Remix.run Logo
Sophira 7 days ago

Mathematically, base64 is such that every block of three characters of raw input will result in four characters of base64'd output.

These blocks can be considered independent of each other. So for example, with the string "Hello world", you can do the following base64 transformations:

* "Hel" -> "SGVs"

* "lo " -> "bG8g"

* "wor" -> "d29y"

* "ld" -> "bGQ="

These encoded blocks can then be concatenated together and you have your final encoded string: "SGVsbG8gd29ybGQ="

(Notice that the last one ends in an equals sign. This is because the input is less than 3 characters, and so in order to produce 4 characters of output, it has to apply padding - part of which is encoded in the third digit as well.)
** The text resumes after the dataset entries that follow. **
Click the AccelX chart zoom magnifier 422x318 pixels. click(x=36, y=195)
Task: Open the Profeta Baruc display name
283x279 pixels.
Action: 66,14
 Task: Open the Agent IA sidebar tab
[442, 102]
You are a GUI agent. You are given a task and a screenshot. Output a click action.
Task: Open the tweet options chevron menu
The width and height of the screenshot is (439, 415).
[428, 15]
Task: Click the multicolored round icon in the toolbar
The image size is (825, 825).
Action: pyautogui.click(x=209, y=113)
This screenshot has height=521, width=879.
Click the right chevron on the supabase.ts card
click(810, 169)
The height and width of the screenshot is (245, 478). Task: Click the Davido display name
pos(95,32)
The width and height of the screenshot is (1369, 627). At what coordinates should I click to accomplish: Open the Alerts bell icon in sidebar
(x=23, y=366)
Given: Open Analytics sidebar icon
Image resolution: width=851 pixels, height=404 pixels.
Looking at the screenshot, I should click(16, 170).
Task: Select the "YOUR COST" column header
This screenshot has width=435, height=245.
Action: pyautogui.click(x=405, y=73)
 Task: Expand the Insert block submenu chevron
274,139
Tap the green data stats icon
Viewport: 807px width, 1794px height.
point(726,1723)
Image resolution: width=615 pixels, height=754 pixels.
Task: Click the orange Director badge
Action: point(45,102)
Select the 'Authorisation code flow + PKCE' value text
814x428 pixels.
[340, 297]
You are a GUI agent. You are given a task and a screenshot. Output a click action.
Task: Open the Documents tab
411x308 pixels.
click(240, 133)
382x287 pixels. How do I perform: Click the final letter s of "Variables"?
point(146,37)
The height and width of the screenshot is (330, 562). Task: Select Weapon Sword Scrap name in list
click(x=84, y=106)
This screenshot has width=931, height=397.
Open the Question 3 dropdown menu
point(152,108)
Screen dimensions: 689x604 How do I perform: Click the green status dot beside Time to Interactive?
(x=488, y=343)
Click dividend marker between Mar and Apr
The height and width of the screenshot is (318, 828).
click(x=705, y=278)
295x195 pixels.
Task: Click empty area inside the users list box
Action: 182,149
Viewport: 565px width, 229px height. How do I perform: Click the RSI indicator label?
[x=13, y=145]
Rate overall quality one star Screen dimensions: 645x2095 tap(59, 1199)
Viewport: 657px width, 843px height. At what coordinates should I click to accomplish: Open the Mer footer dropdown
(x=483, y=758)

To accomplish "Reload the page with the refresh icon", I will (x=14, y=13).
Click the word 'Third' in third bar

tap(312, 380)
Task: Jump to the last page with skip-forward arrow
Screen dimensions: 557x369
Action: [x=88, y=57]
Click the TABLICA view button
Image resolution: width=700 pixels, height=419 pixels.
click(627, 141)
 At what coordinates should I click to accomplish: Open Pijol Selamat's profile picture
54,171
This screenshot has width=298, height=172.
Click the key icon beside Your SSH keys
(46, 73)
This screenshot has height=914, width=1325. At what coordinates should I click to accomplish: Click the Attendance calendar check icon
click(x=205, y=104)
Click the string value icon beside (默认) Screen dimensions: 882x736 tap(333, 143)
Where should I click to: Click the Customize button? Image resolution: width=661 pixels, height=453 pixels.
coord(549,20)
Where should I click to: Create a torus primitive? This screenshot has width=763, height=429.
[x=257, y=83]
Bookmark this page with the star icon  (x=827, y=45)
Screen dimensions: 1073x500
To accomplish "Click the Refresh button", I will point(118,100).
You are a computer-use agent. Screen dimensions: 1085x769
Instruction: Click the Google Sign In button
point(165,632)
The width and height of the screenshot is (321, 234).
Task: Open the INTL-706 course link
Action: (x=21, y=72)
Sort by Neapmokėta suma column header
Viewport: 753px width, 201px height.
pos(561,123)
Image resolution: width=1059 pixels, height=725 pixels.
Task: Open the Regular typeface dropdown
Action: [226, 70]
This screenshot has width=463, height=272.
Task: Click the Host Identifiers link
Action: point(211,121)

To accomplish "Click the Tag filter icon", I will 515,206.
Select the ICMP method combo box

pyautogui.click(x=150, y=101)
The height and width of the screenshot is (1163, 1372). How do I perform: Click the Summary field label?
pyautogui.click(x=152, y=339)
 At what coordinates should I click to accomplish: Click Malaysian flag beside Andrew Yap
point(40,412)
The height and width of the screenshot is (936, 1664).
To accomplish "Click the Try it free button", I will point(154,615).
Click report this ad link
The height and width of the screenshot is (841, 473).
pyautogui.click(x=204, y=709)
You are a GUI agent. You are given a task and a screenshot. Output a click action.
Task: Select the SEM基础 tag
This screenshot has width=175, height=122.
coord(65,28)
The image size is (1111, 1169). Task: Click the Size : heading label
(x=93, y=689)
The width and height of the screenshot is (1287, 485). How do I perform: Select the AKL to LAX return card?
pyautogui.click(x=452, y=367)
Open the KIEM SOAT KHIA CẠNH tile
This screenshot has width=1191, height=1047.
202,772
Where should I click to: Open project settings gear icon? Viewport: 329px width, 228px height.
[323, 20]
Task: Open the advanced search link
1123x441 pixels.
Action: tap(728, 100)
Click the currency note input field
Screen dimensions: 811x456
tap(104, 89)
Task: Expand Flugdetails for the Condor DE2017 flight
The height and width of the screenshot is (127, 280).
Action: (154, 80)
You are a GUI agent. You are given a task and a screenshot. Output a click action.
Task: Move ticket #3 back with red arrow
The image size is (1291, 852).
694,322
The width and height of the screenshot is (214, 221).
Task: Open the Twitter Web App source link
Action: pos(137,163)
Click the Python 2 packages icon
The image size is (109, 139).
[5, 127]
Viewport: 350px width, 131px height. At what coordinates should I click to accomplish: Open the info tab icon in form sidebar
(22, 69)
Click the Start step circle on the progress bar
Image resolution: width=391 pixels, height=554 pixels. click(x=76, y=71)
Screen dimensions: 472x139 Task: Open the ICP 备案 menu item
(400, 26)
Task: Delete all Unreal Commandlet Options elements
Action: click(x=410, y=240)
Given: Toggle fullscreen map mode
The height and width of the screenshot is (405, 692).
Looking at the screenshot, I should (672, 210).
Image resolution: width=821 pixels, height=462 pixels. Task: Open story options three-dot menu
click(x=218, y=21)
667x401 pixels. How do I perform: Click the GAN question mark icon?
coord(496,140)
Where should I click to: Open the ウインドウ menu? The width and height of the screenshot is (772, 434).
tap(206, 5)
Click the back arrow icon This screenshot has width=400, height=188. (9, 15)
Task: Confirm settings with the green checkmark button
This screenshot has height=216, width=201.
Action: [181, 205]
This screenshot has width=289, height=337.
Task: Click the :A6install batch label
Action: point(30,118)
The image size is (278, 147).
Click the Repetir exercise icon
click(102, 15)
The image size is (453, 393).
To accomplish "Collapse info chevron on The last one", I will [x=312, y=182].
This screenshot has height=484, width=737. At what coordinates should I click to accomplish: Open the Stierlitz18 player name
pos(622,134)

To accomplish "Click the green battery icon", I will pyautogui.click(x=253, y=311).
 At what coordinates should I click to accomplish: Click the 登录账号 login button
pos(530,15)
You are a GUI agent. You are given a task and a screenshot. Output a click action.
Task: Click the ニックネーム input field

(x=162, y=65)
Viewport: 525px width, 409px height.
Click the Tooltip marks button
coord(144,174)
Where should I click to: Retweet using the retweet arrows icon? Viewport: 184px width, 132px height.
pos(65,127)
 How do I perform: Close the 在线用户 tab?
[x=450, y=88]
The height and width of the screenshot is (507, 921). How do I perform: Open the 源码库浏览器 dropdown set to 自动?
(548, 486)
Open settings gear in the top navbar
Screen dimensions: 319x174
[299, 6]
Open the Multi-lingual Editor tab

It's important to note that this is simply a byproduct of the way that base64 works, not actually an intended thing. My understanding is that it's basically like how if you take an ASCII character - which could be considered a base 256 digit - and convert it to hexadecimal (base 16), the resulting hex number will always be two digits long - the same two digits, at that - even if the original was part of a larger string.

In this case, every three base 256 digits will convert to four base 64 digits, in the same way that it would convert to six base 16 digits.

Sophira 7 days ago | parent | next [-]

By the way, I would guess that this is almost certainly why LLMs can actually decode/encode base64 somewhat well, even without the help of any MCP-provided tools - it's possible to 'read' it In a similar way to how an LLM might read any other language, and most encoded base64 on the web will come with its decoded version alongside it.

zokier 7 days ago | parent | prev [-]

nitpick but ascii would be base128, largest ascii value is 0x7f which in itself is a telltale if you are looking at hex dumps.

Sophira 7 days ago | parent [-]

Yeah, I was aware of that, but I figured it was the easiest way to explain it. It's true that "character representation of a byte" is more accurate, but it doesn't roll off the tongue as easily.